Circulation Composition: Multi-Ply Plated Steel
The standard 2015 circulation quarter relies on the Royal Canadian Mint's proprietary multi-ply plated steel (MPPS) technology. The core is composed of 94% low-carbon steel — a ferromagnetic material. The steel is first electroplated with a microscopic copper layer (3.8% of total mass) that acts as a binding substrate, then finished with an outer layer of pure nickel plating (2.2%), which provides the coin's traditional silver-coloured appearance, corrosion resistance, and the precise electro-magnetic signature required by automated vending and coin-sorting equipment across Canada.
The intrinsic melt value of this 4.4-gram steel, copper, and nickel planchet is entirely negligible — fractions of a cent below the coin's 25-cent face value. There is no commodity-driven return in hoarding modern MPPS Canadian quarters. Numismatic premium for these coins depends entirely on state of preservation, design popularity, and finish quality.
Magnet Test: The Definitive Composition Check
Because the 2015 circulation quarter's core is low-carbon steel and its exterior layer is pure nickel — both ferromagnetic materials — an authentic 2015 circulation or Specimen quarter will snap aggressively to a neodymium magnet and hold firmly. This is a quick, non-destructive authentication step every collector should perform.

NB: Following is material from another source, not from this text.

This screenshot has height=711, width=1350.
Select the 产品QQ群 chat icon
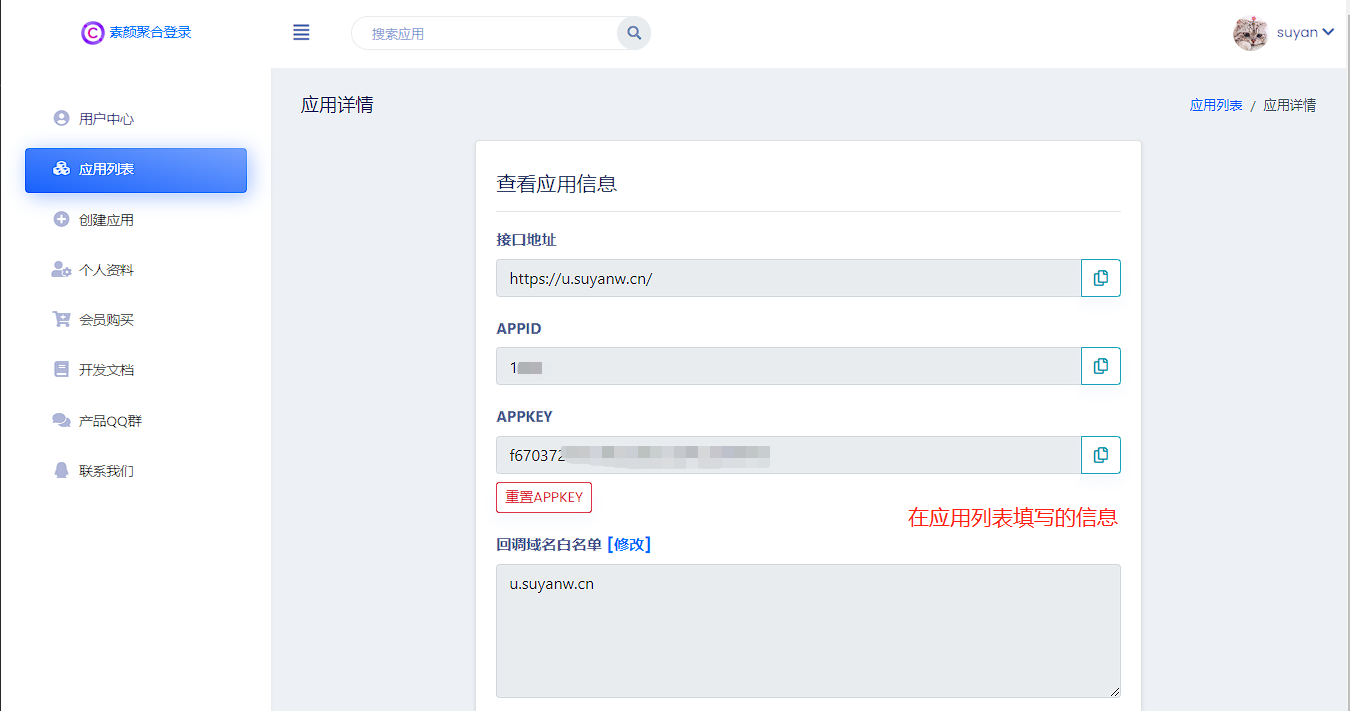point(61,420)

A neodymium magnet performs an instant composition test on the 2015 Canadian quarter. A genuine circulation example snaps firmly to the magnet (steel core). A silver Proof example does not attract at all and weighs 6.0 g. (Illustration — not a photo of your exact coin)
Silver NCLT Issues
The Proof coins included in the 2015 Fine Silver Proof Set and the 5-ounce Big Coin are struck from 99.99% pure silver. Both are entirely non-magnetic. The standard silver Proof weighs 6.0 grams — heavier than the 4.4-gram steel circulation coin. If a coin fails the magnet test and weighs 6.0 grams, you have a silver Proof NCLT piece. If a coin fails the magnet test but does not conform to either the 4.4-gram or 6.0-gram specification, treat it with extreme suspicion as a likely counterfeit or unauthorized alteration, and confirm with a calibrated digital scale and official composition data. The 5-ounce Big Coin's massive 157.6-gram weight and 65.25-millimetre diameter make it immediately distinguishable from any standard-format coin. While silver NCLT issues do carry an intrinsic precious metal value tied to global silver markets, their numismatic and collector demand generally insulates them from trading at spot price alone.

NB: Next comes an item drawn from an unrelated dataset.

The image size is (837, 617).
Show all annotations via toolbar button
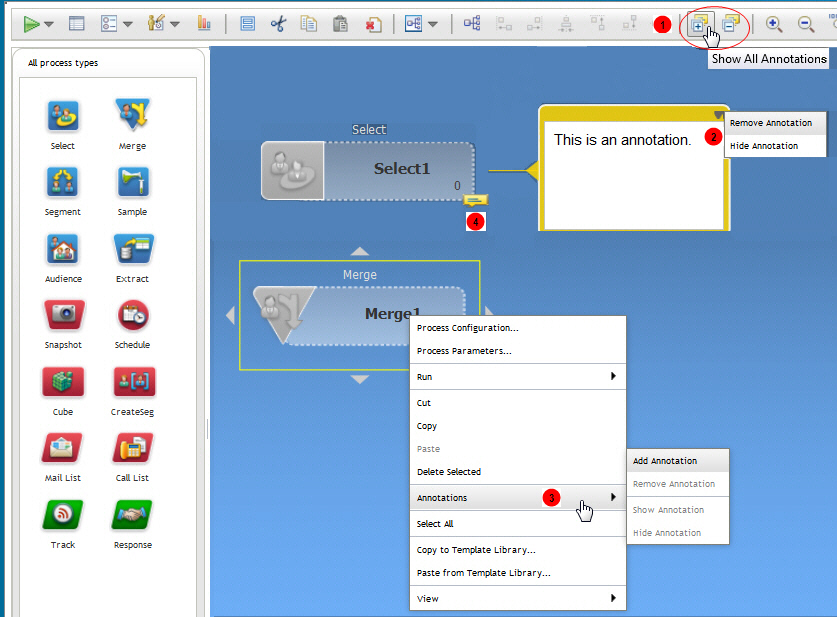pyautogui.click(x=699, y=24)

2015 Canadian Quarter Value Chart by Grade & Finish
The 2015 Canadian quarter's value is heavily stratified by design, colour application, and finish. Because the Royal Canadian Mint struck over 97 million circulation quarters across three distinct reverse designs in 2015, standard circulated examples carry no numismatic premium above face value. Financial premiums materialize only for Brilliant Uncirculated specimens, specific collector-finish issues, and coins achieving an exceptional third-party grade of MS66 or higher. The tables below follow the document's Modern-First valuation framework. All values in CAD as of February 2026.
⚠️ $25-for-$25 Silver Coin — Not a Quarter
The Royal Canadian Mint produced a 2015 "$25 for $25" pure silver coin bearing a Canadian Flag theme. Although it is approximately the size of a quarter (27 mm) and shares the 2015 Flag theme, its engraved face value is 25 Dollars — not 25 cents. It is a separate NCLT product and falls entirely outside this 25-cent valuation guide.

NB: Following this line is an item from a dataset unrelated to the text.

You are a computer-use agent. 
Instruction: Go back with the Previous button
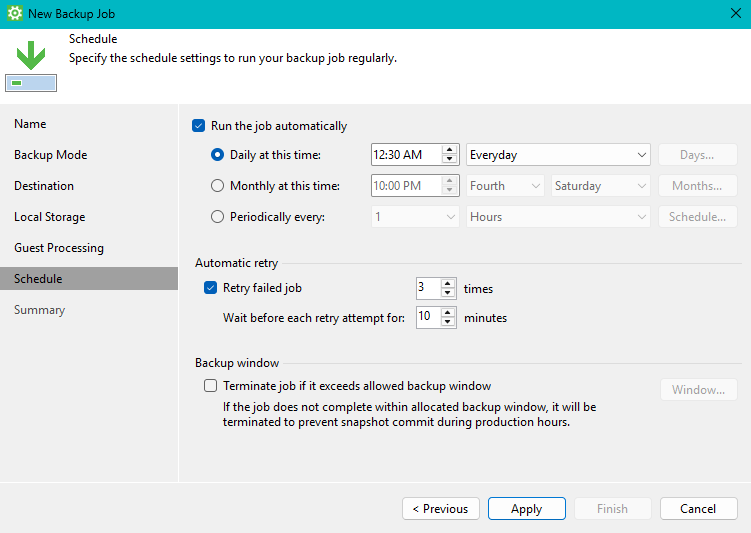click(x=440, y=509)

2015 Canadian Quarter — Business Strike (Circulation)
The coloured variants of both commemorative designs command marginally higher BU premiums than their non-coloured counterparts. The delicate pad-printed ink layer is highly susceptible to contact damage during the mechanized minting and rolling process, making pristine coloured examples harder to find in rolls.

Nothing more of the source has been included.